The above-mentioned signal transduction takes place in cilia covered with ciliary membranes. Cyclic nucleotides are presumably produced by enzymes that reside in the ciliary membrane (Schultz and Klumpp, 1984; Schultz et al., 1987; Gustin and Nelson, 1987). Schultz et al. (1992) have suggested that an adenylyl cyclase is itself a K+ channel present in the ciliary membrane and that the hyperpolarization-activated K+ efflux directly regulates this enzyme. Cyclic nucleotides produced by these enzymes activate some protein kinases (Mason and Nelson, 1989a, b; Hochstrasser and Nelson, 1989), and the kinases phosphorylate some axonemal proteins (Hamasaki et al., 1989; Bonini and Nelson, 1990; Noguchi et al., 2000). Not only phosphorylation but also dephosphorylation is thought to regulate the sliding between dyneins and outer doublet microtubules in ciliary axonemes (Noguchi et al., 2003).

These findings have been obtained using various experimental conditions, for example, in demembranated cell models and in voltage-clamped cells (Pech, 1995). The demembranation with detergents, however, may damage the signal transduction pathways. In this study, cortical sheets with an intact ciliary membrane were used to produce a half-closed system that consists of cilia each covered with a ciliary membrane with an opening to the cell body (Noguchi et al., 2001). Using this experimental system, the effects of second messengers in the ciliary axoneme covered with a ciliary membrane were tested.
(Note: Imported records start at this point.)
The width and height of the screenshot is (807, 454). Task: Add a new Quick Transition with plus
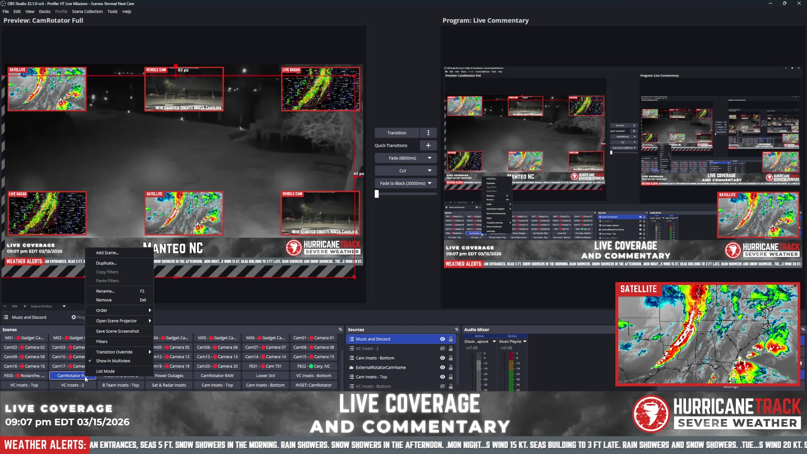(x=428, y=145)
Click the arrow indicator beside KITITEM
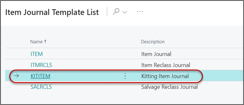Screen dimensions: 244x105 [x=16, y=76]
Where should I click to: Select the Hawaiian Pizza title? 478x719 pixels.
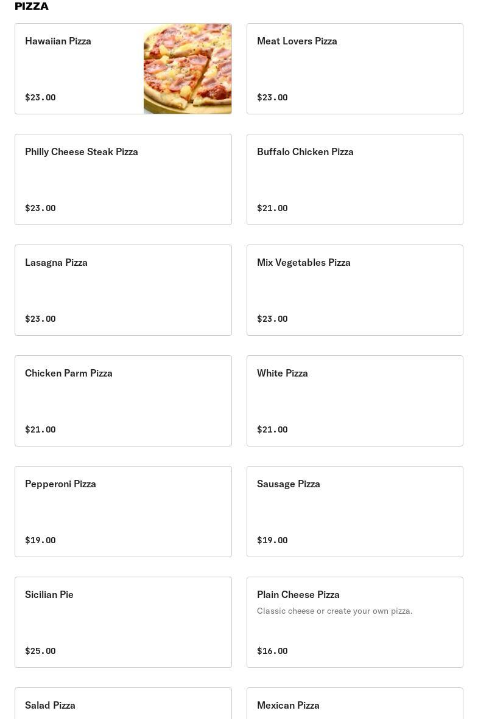[58, 41]
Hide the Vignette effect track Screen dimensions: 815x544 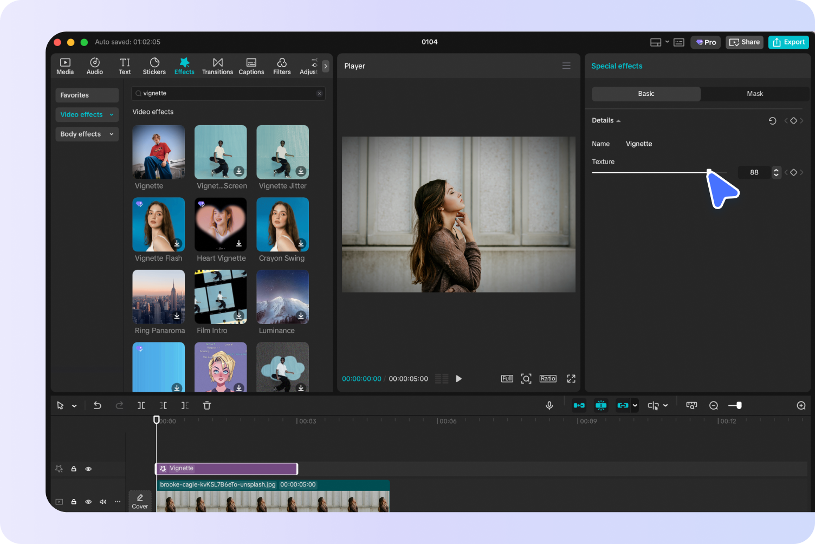[88, 469]
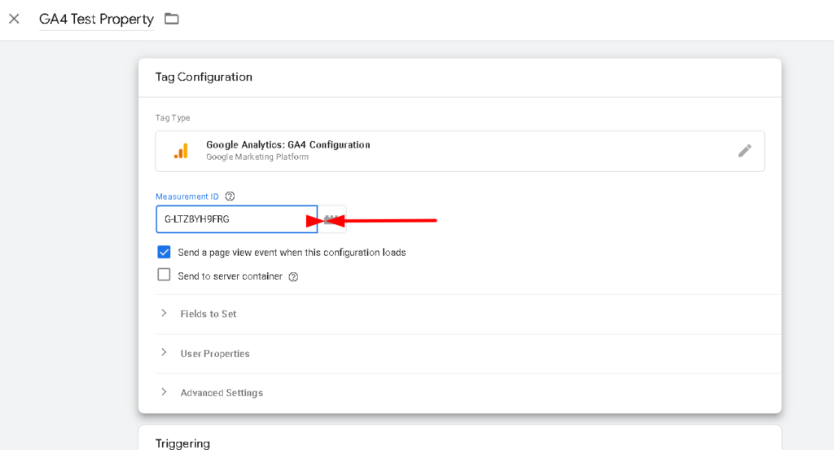Open the folder icon beside the tag name
This screenshot has width=834, height=450.
pyautogui.click(x=171, y=19)

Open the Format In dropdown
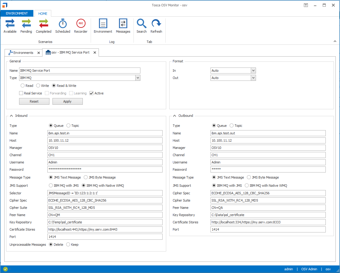click(254, 71)
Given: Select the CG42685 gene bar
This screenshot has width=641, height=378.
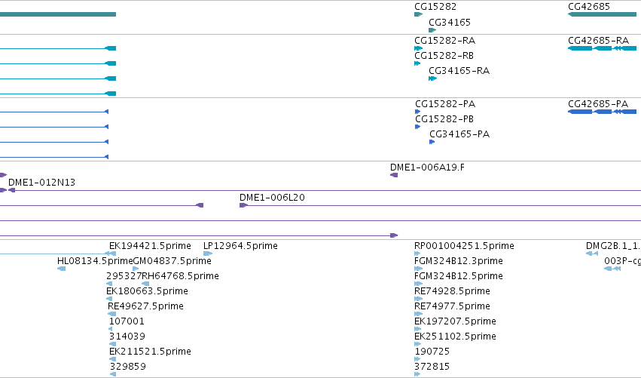Looking at the screenshot, I should click(x=602, y=14).
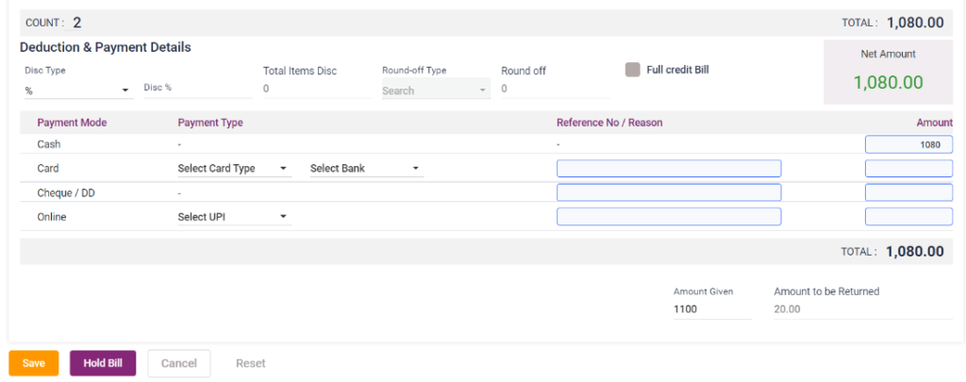Click the Online reference number field
The height and width of the screenshot is (382, 966).
pos(669,217)
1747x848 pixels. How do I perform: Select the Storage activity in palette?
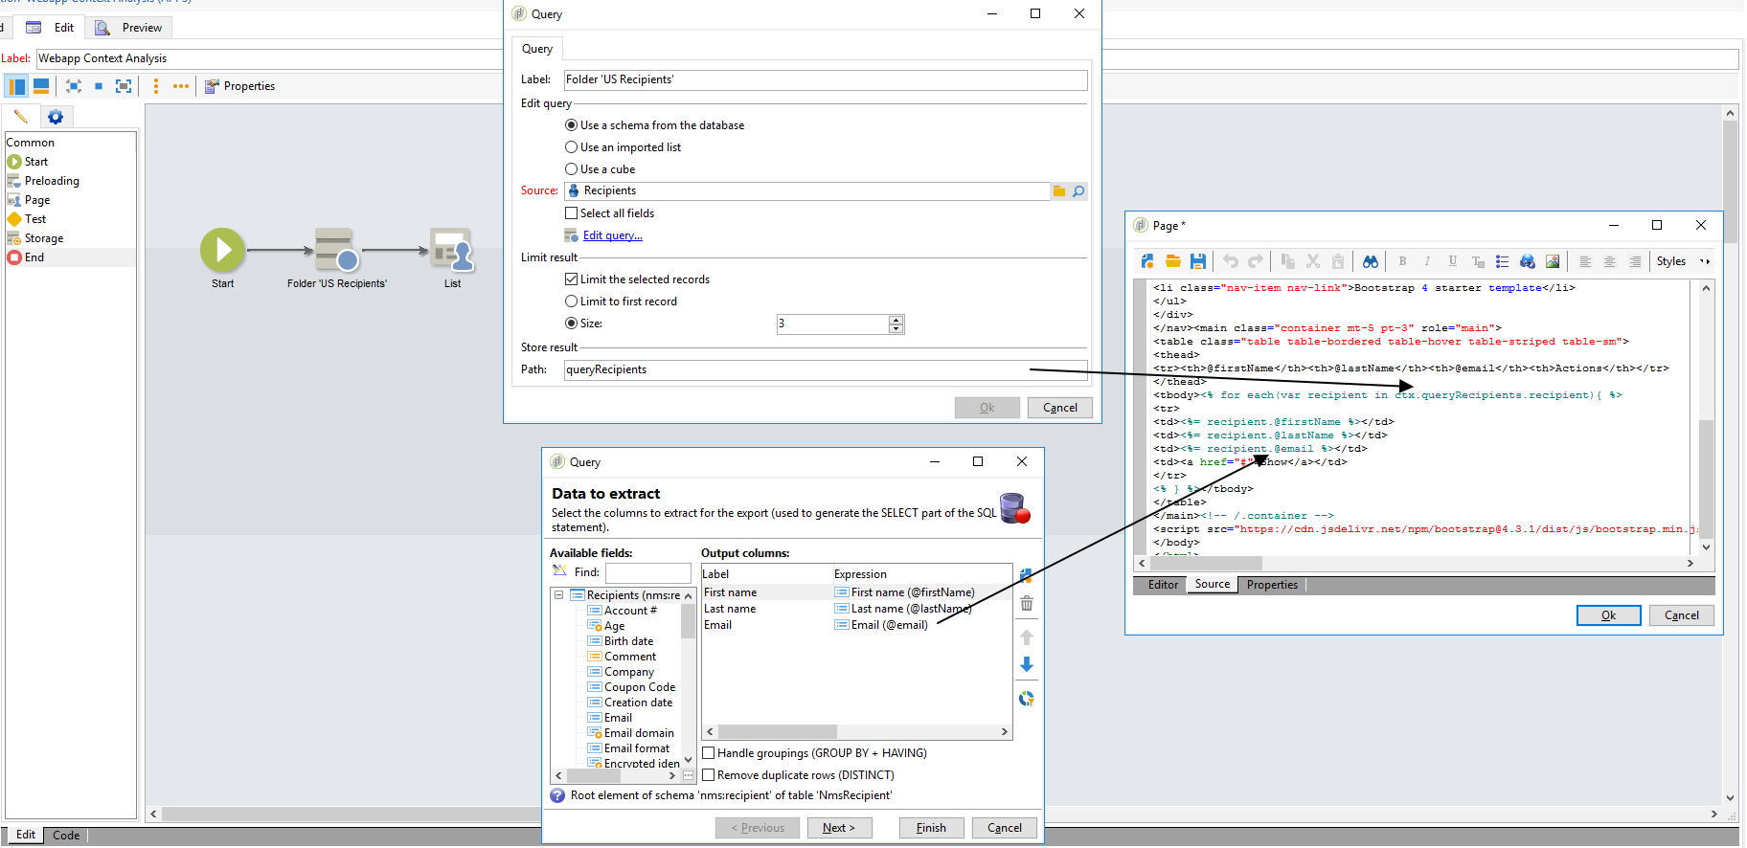pyautogui.click(x=43, y=238)
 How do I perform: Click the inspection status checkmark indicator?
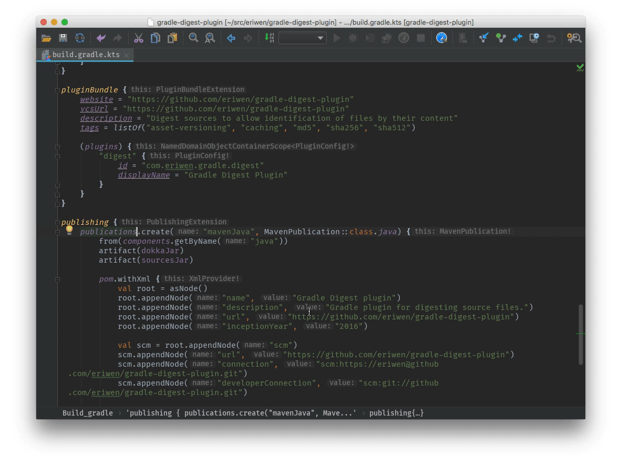click(580, 67)
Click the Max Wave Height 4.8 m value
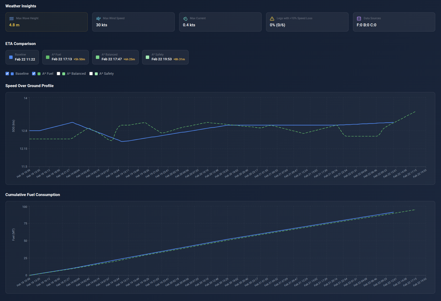 14,25
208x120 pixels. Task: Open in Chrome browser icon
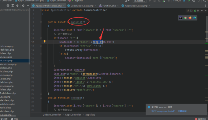pyautogui.click(x=185, y=18)
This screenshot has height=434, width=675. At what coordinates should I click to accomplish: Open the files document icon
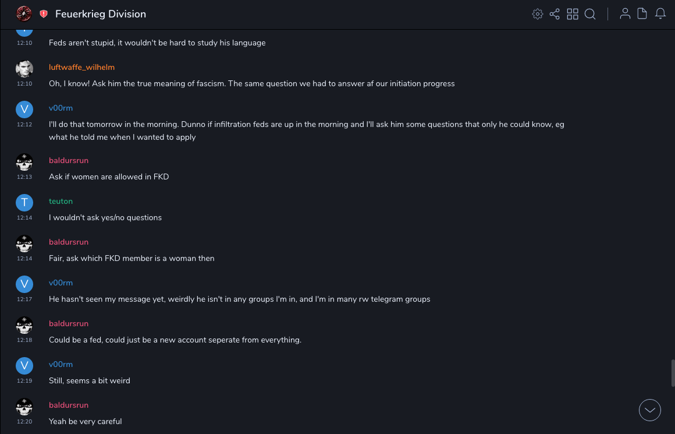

The results indicate that the cyclic nucleotides affect target proteins in the milieu surrounded by the ciliary membrane without a membrane potential, and increase the efficiency of propulsion of the ciliary beat. In vitro phosphorylation of isolated ciliary axonemes by cyclic nucleotides and their derivatives revealed that the action of cAMP was correlated with the phosphorylation of 29-kDa and 65-kDa proteins and that the action of cGMP may be correlated with the phosphorylation of a 42-kDa protein.

MATERIALS AND METHODS

Preparation of ciliated cortical sheets from live cells

Paramecium caudatum (stock G3) was cultured in a hay infusion. Cells were grown to the late-logarithmic phase at 25°C. The preparation of ciliated cortical sheets from live cells (intact cortical sheets) and the reactivation of cilia were essentially the same as in our previous paper (Noguchi et al., 2001). The cortical sheets were successively perfused with reactivation solutions. All the reactivation solutions contained 2 mM MgCl2, 50 mM potassium acetate, 0.4 mM phosphoarginine and 10 mM Tris-maleate buffer (pH 7.0) as well as ATP and the component(s) noted in the results. The free Ca2+ concentration in the reactivation solution was controlled by a Ca-EGTA buffer (Portzehl et al., 1964) with 1 mM EGTA. Reactivation of motility in the model was carried out at 22–25°C. The movements of the cilia were observed under a dark-field microscope equipped with a 100 W mercury light source, a heat filter and a green filter, and recorded on videotape using a National WV-1550 TV camera.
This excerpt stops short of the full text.